I had heard about the paper a half year before its first issue appeared. One summer afternoon, I drove to the country town of Peredelkino to visit Andrei Karaulov, a young theater critic, and his wife, Natasha, the daughter of the playwright Mikhail Shatrov. Karaulov was a journalist-hustler the likes of whom I never had seen before or have since—at least not in Moscow. Even in the early days of perestroika he managed to get interviews with one Politburo member and spymaster after another. He somehow made patently evil and slimy men feel comfortable, then tortured them with his combination of unctuous charm and barbed questions. Andrei’s knack was so uncanny that some of his rivals moaned that he must have “dark connections.” At the Peredelkino dacha that afternoon, one of the other guests was a man in his early forties named Igor Zakharov. Zakharov, it turned out, was an extreme cynic who despised himself most of all.
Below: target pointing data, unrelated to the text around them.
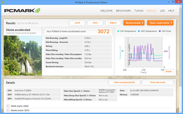Open the Welcome tab
The height and width of the screenshot is (114, 183).
(106, 11)
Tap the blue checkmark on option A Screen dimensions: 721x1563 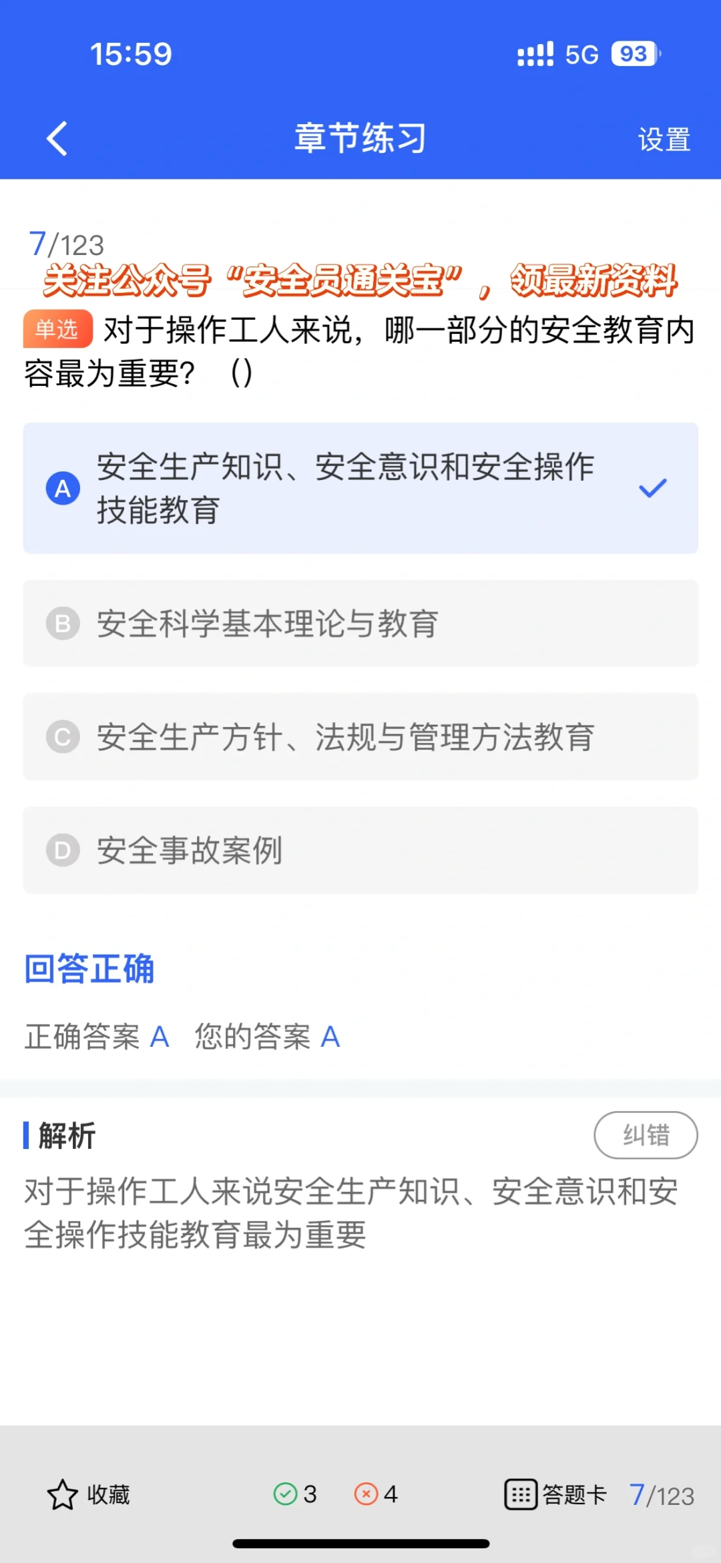coord(653,488)
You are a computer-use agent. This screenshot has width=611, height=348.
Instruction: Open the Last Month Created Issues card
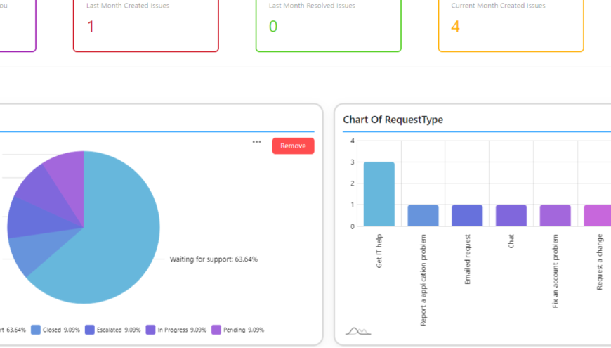146,23
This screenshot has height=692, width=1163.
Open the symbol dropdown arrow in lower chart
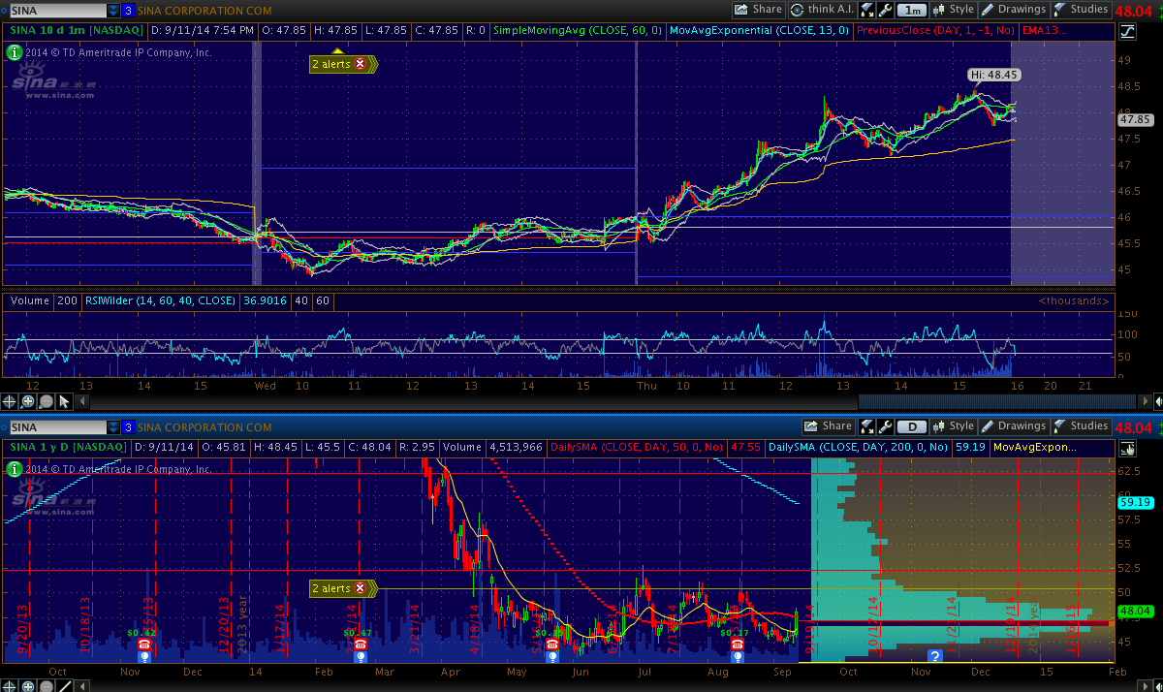[114, 427]
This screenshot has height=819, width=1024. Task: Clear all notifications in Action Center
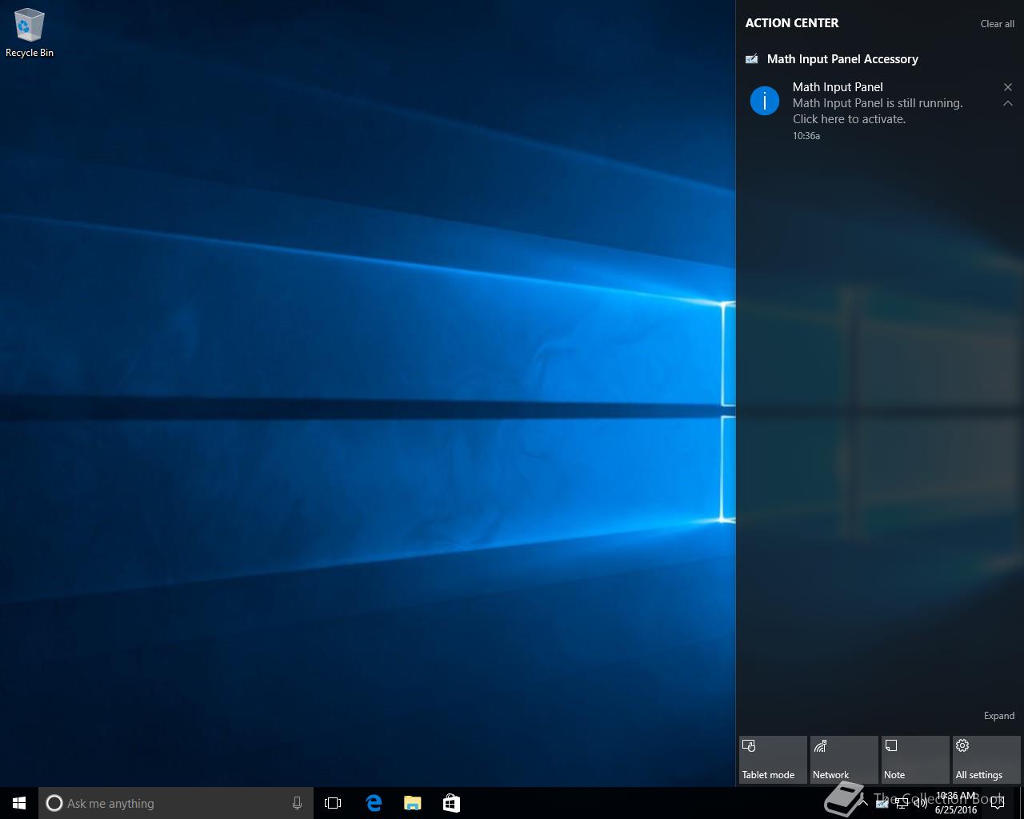(997, 24)
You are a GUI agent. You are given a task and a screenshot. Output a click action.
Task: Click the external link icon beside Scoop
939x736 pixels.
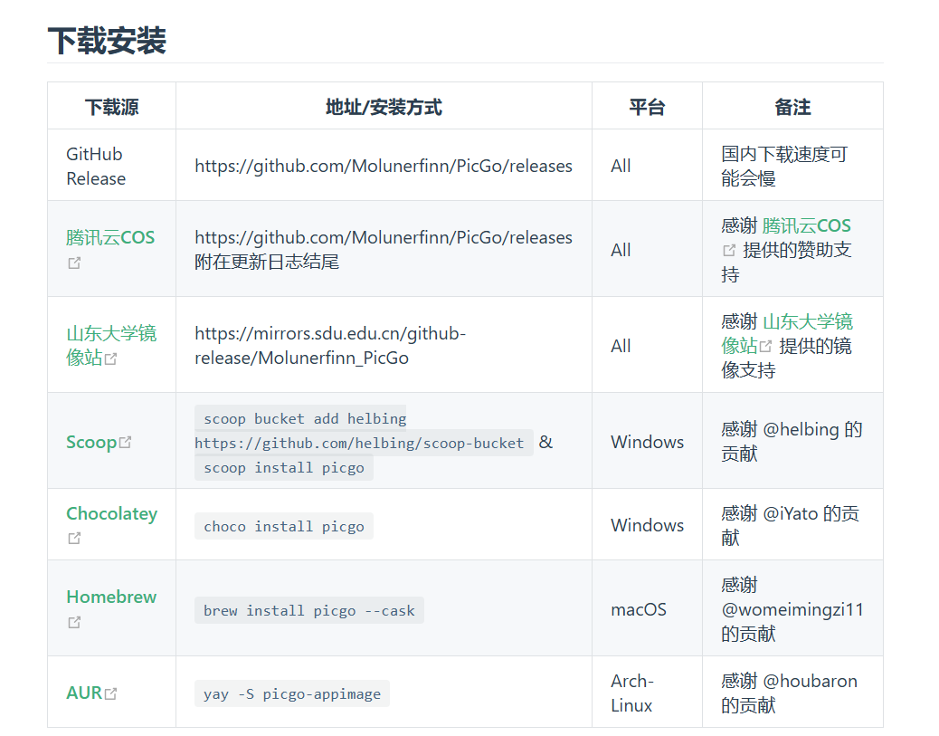126,443
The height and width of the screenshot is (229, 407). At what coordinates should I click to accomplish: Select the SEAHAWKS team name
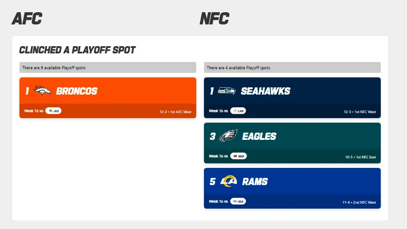tap(265, 91)
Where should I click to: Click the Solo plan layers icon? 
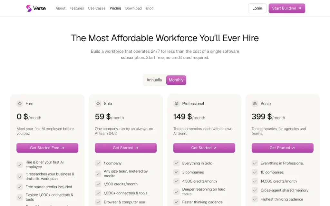pyautogui.click(x=98, y=104)
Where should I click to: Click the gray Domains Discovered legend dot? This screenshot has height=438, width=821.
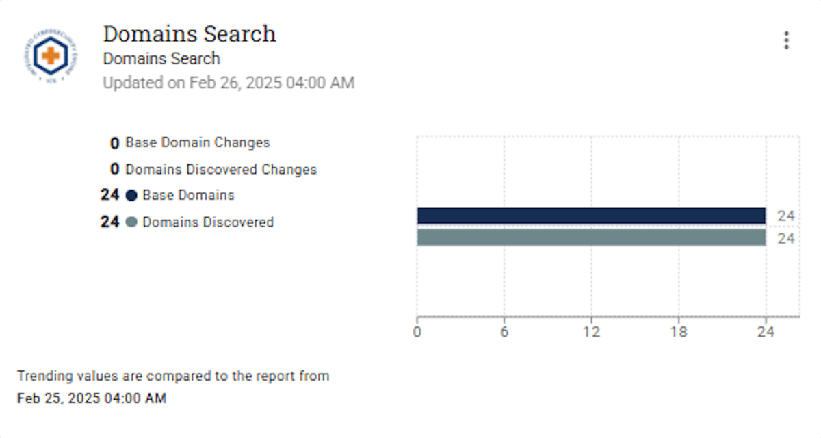131,222
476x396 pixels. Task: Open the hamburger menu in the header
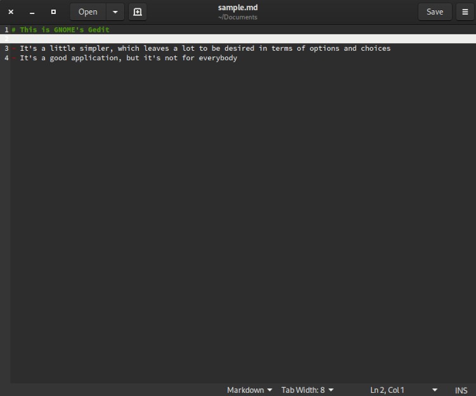(465, 11)
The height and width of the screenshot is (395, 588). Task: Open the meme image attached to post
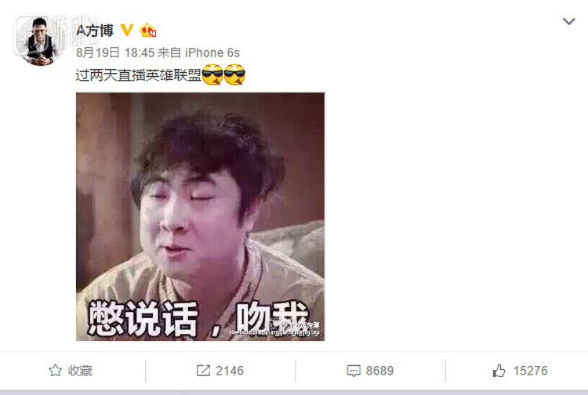200,216
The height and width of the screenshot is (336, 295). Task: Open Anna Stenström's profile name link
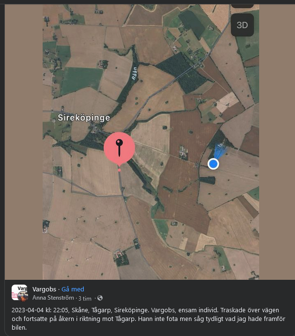tap(53, 298)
He worked for years at the Novosti press agency editing its propaganda sheets. “I am a born functionary,” he said. “I never believed in anything official: not in Communism and not in the possibility of perestroika. I may have published all that shit, but I never believed it. You know that expression ‘Life is elsewhere’?” Somehow this willingness to work with odious bureaucrats while believing “otherwise” seemed to wear less well on him than on an older idealist like Karpinsky. It was touching that Karpinsky actually did believe in something when he was young and then believed in something else later on. Zakharov believed in nothing but the hopelessness of just about everything, and the sudden advent of radical changes in the country made his cynicism seem worthless. There were times when Karaulov and Zakharov both made my skin crawl. So when they began telling me about their work with Vitaly Tretyakov on a new newspaper to be called Nezavisimaya Gazeta—“The Independent Newspaper”—not only did I think it would fail, I hoped it would.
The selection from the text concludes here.